SB2024051470 - Multiple vulnerabilities in scrapy
Published: May 14, 2024 Updated: April 23, 2026
Breakdown by Severity
- Low
- Medium
- High
- Critical
Description
This security bulletin contains information about 3 secuirty vulnerabilities.
1) Information disclosure (CVE-ID: N/A)
The vulnerability allows a remote attacker to disclose sensitive information.
The vulnerability exists due to exposure of sensitive information in the redirect handling logic when processing same-domain but cross-origin redirects. A remote attacker can perform a man-in-the-middle attack to disclose sensitive information.

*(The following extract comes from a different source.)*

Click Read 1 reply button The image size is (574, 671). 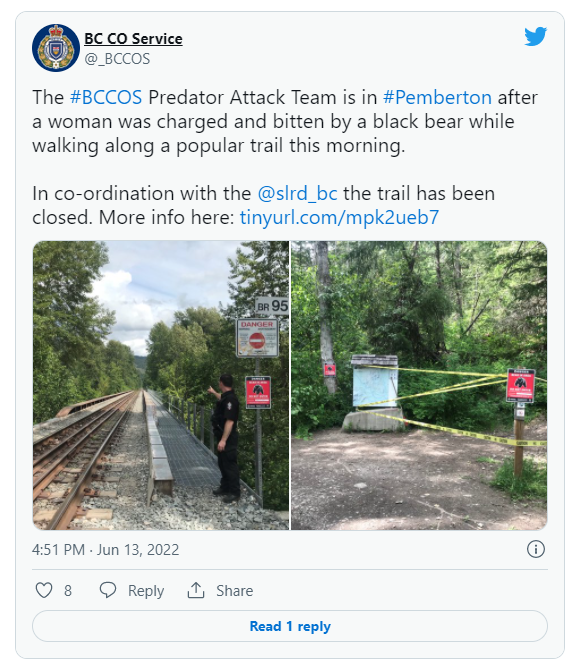point(290,626)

The issue affects the Authorization header when the scheme or port changes while the domain remains the same.
2) Unintended Proxy or Intermediary (CVE-ID: N/A)
The vulnerability allows a remote user to disclose sensitive information.

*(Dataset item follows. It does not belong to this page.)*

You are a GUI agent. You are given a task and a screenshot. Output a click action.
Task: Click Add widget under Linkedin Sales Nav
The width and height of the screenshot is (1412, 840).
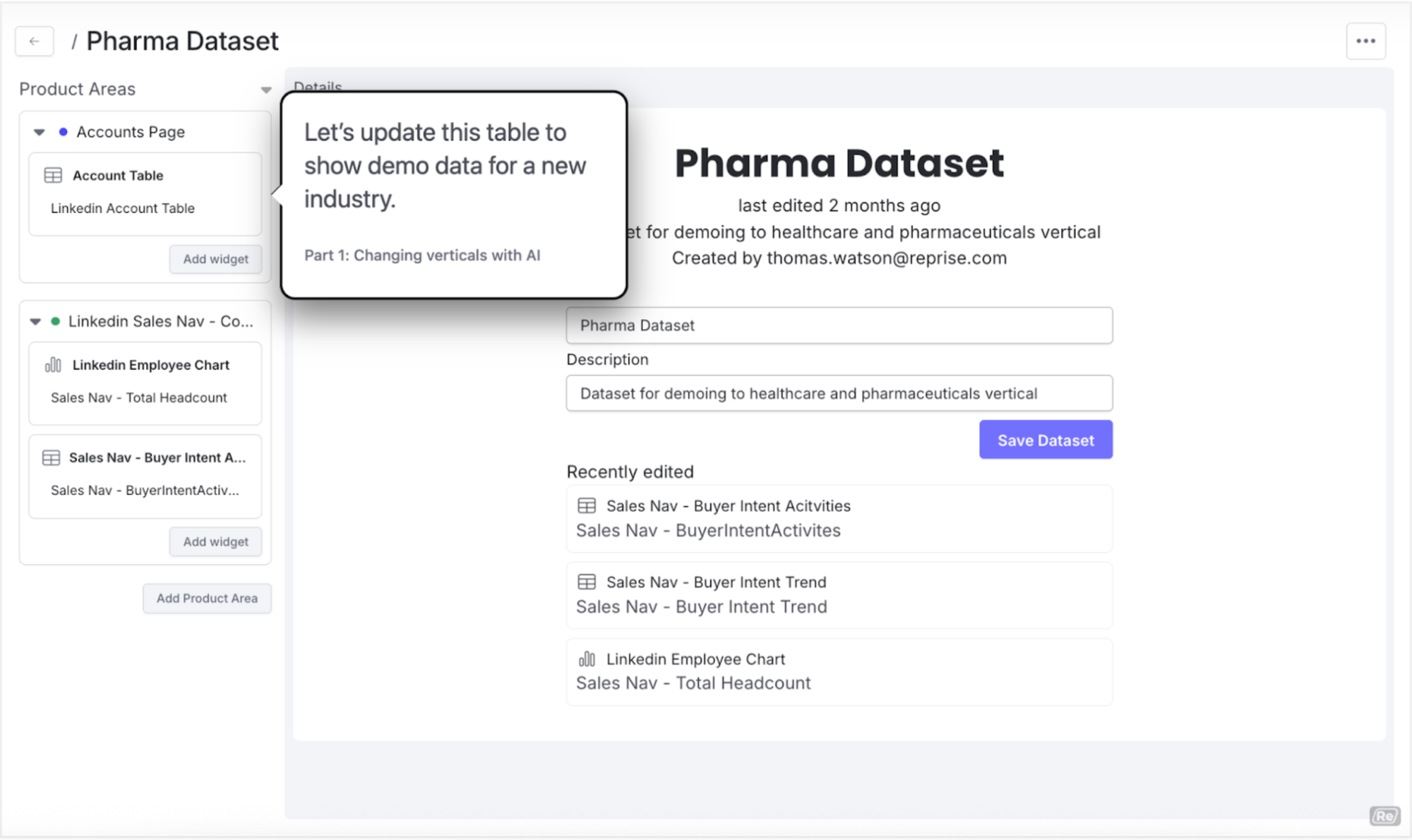[215, 541]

The vulnerability exists due to improper handling of scheme-specific proxy settings in RedirectMiddleware, MetaRefreshMiddleware, and HttpProxyMiddleware when processing redirects that change URL schemes. A remote user can trigger a redirect between http and https URLs to disclose sensitive information.
Only deployments that use different system proxy configurations for HTTP and HTTPS are affected by the security impact.
3) Files or Directories Accessible to External Parties (CVE-ID: N/A)
The vulnerability allows a remote user to disclose sensitive information.
The vulnerability exists due to improper restriction of redirect targets in redirect handling when following redirects to non-http schemes. A remote user can define start requests that trigger redirects to file://, ftp://, or s3:// URLs to disclose sensitive information.
Exploitation requires write access to the spider start requests and read access to the spider output.
Remediation
Install update from vendor's website.
References
- https://github.com/scrapy/scrapy/security/advisories/GHSA-4qqq-9vqf-3h3f
- https://github.com/advisories/GHSA-4qqq-9vqf-3h3f
- https://github.com/scrapy/scrapy/security/advisories/GHSA-jm3v-qxmh-hxwv
- https://github.com/advisories/GHSA-jm3v-qxmh-hxwv
- https://github.com/scrapy/scrapy/security/advisories/GHSA-23j4-mw76-5v7h
- https://github.com/advisories/GHSA-23j4-mw76-5v7h